Whisper Large-v3-Turbo Nepali (Mixed-Dataset Fine-tuned)
This model is a fine-tuned version of openai/whisper-large-v3-turbo on a mixed dataset of Nepali speech to address common failures in base models, specifically Hindi-fication, Audio Truncation, and Hallucination Loops.
Model Description
- Developed by: tonibirat
- Language(s): Nepali (ne)
- Model Type: Automatic Speech Recognition (ASR)
- Base Model:
openai/whisper-large-v3-turbo - Fine-tuning Strategy: QLoRA (4-bit)
Key Features
- Anti-Hindi Bias: Fine-tuned to prefer Nepali vocabulary (e.g., using 'र' instead of 'और').
- Long-Form Stability: Trained on mixed-length segments to prevent the typical 5-10s truncation error.
- CTranslate2 Support: Includes a pre-quantized INT8 version in the
ct2/subfolder for high-performance production use.
Training Details
Training Data
The model was trained on a 50/50 interleaved mixture of:
- Firoj112/nepali-asr-whisper: High-quality short-form Nepali data.

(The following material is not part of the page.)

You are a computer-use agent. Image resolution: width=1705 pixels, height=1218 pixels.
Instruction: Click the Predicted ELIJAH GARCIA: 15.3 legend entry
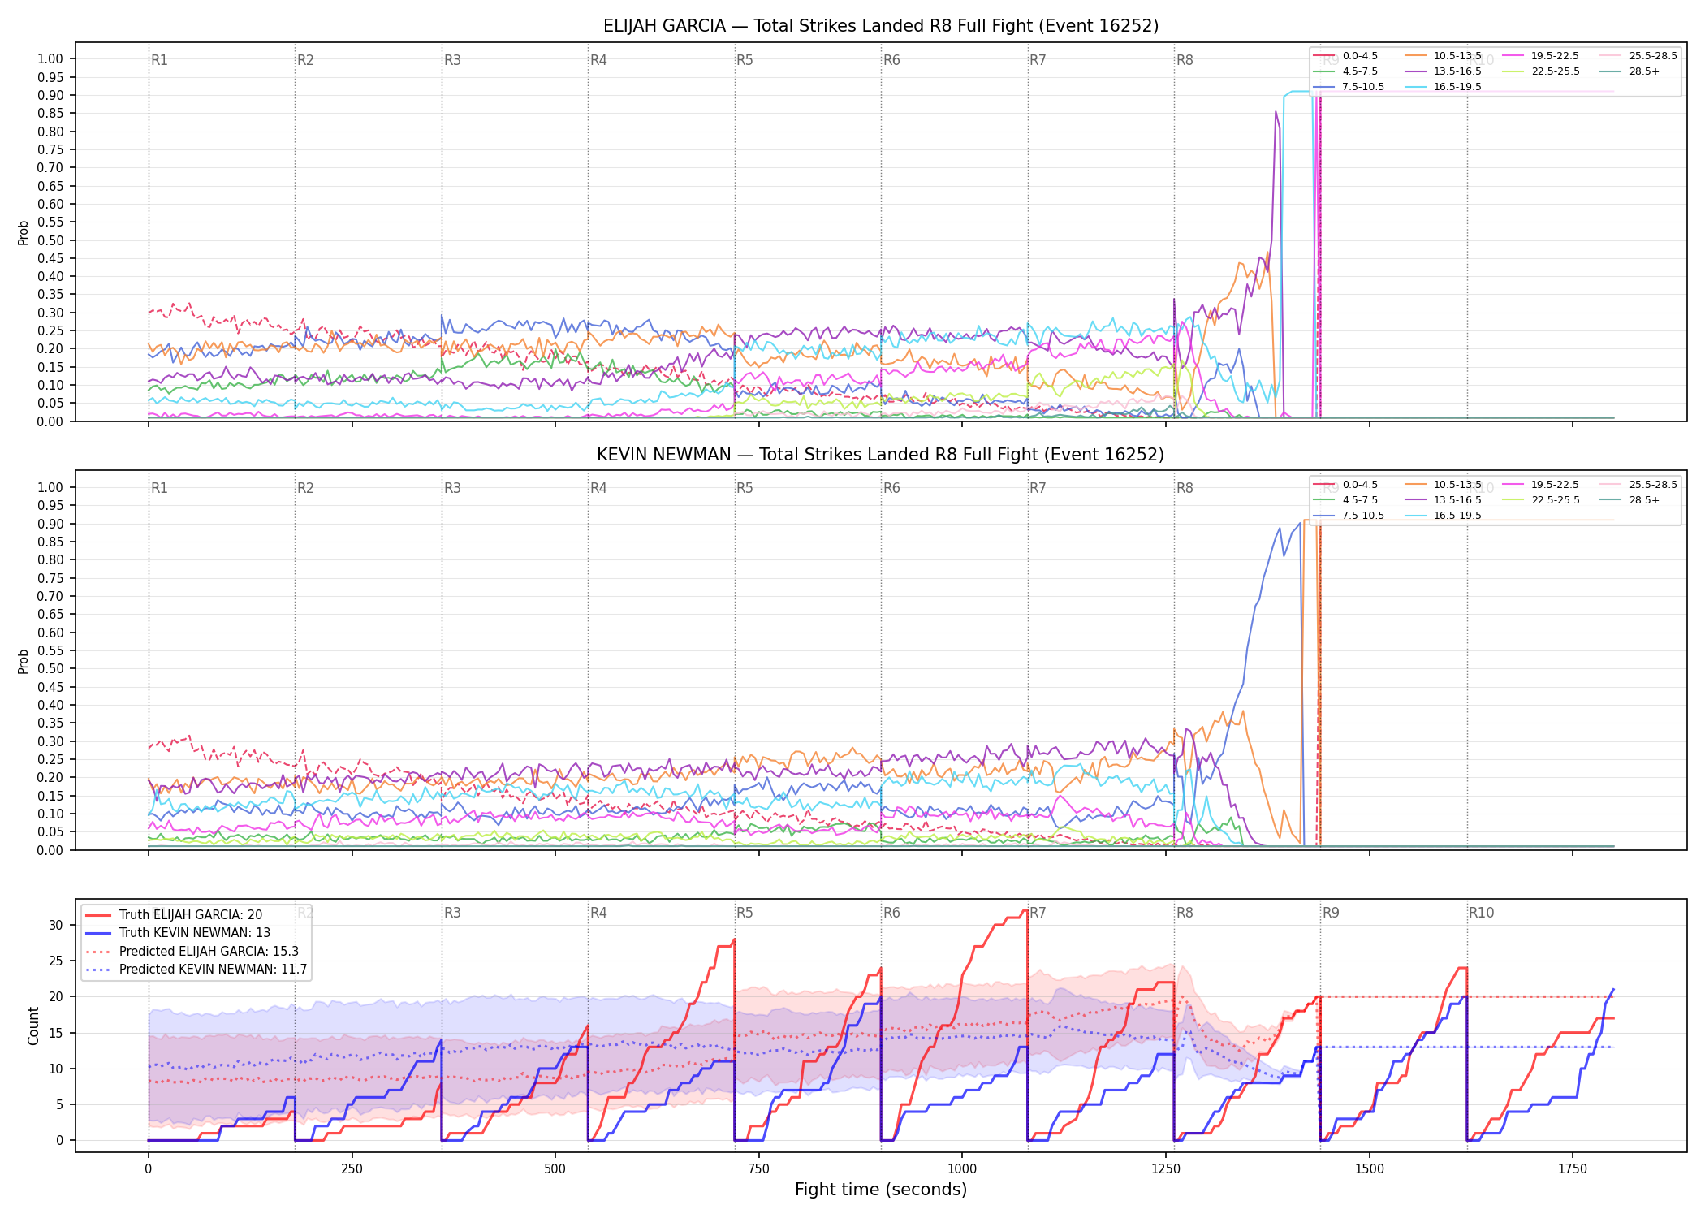pos(192,952)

- Google FLEURS (ne_np): Standardized long-form Nepali speech data.
Training Hyperparameters
The following hyperparameters were used during training:
- Learning Rate: 1e-3
- Batch Size: 8 (Train), 8 (Eval)
- Seed: 42
- Gradient Accumulation Steps: 4
- Total Train Batch Size: 32
- Optimizer: AdamW (Fused, betas=(0.9,0.999), epsilon=1e-08)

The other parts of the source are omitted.